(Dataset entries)
------------------------------------------------
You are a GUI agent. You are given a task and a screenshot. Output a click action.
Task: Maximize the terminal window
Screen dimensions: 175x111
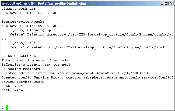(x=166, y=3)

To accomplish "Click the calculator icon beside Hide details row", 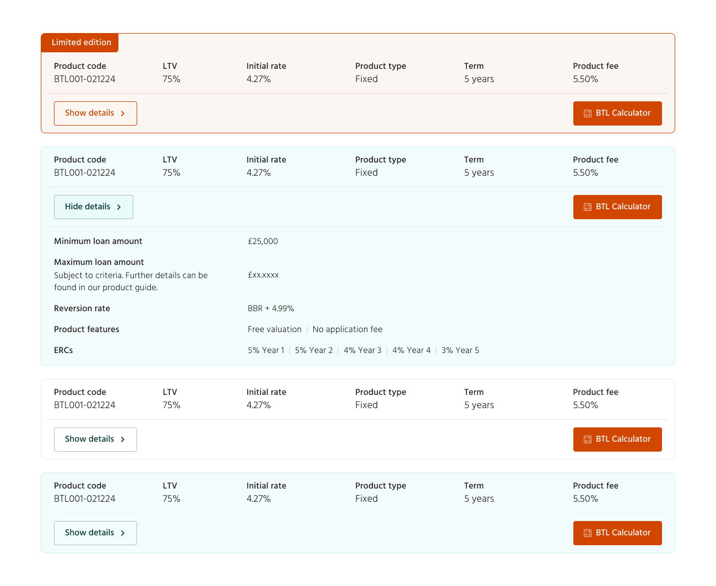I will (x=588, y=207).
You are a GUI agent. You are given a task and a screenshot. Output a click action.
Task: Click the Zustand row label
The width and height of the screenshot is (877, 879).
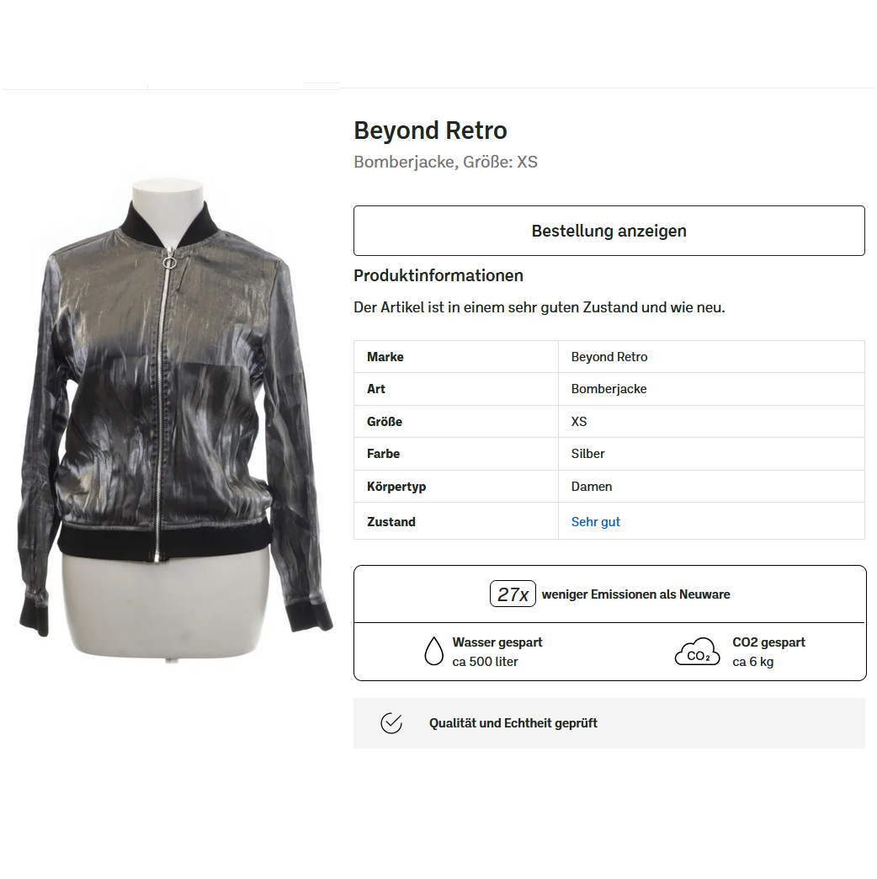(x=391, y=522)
------------------------------------------------
[Task goal]
Write out exactly the lines that run from the one containing "Task: Click the Zustand row label" to the last line of the entries above, both ends kept, pictures left out.

[Result of this task]
Task: Click the Zustand row label
The width and height of the screenshot is (877, 879).
(x=391, y=522)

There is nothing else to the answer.